- **Exercise brief**
Pull out the rows starting at the line that contains "PB zone label" and ending at the line that contains "Action: [348, 95]", both included, and copy them word for word. Leave the pictures out.
****************************************
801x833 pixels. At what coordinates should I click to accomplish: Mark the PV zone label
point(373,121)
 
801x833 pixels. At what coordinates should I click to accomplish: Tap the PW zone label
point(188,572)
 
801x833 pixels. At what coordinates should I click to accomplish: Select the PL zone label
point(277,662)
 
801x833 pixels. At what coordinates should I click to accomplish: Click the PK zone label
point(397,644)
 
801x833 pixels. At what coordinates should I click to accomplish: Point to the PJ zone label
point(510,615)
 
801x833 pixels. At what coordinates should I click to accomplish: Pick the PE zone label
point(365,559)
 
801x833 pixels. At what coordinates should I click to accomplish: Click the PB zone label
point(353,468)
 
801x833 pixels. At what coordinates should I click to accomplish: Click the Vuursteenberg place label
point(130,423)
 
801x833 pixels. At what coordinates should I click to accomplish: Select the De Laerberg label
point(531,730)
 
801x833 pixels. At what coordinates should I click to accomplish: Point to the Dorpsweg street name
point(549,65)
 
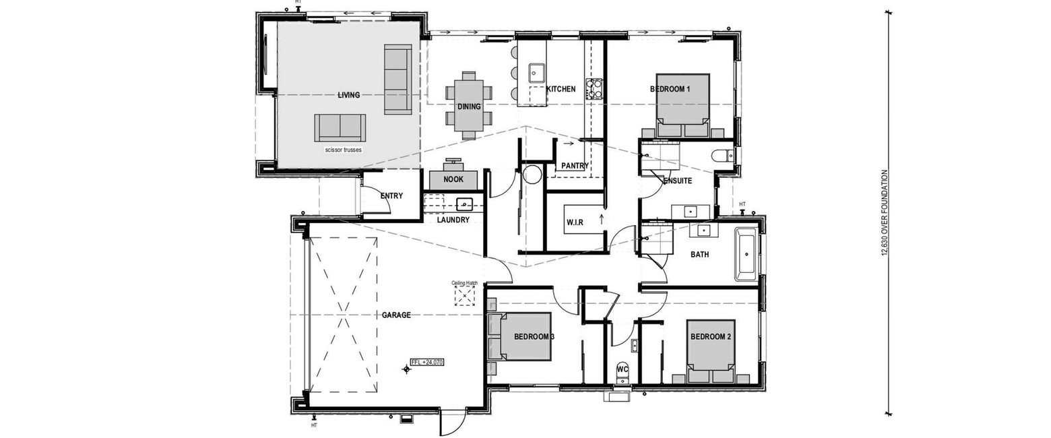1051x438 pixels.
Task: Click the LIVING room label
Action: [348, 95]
****************************************
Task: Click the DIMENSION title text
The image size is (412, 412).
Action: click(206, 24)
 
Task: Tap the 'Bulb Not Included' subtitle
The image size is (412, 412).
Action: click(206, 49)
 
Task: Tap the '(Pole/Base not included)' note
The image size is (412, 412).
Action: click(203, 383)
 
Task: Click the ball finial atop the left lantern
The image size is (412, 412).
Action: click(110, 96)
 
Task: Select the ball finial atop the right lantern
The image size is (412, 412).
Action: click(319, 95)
****************************************
- **Solution to this exercise**
801x833 pixels. At what coordinates should I click to accomplish: Click the PB zone label
point(353,468)
 
801x833 pixels. At what coordinates should I click to accomplish: Click the Vuursteenberg place label
point(130,423)
 
801x833 pixels. At what coordinates should I click to accomplish: Select the De Laerberg label
point(531,730)
 
801x833 pixels. At what coordinates should I click to accomplish: Point to the Dorpsweg street name
point(549,65)
 
1051x438 pixels.
Task: Click the LIVING room label
Action: [348, 95]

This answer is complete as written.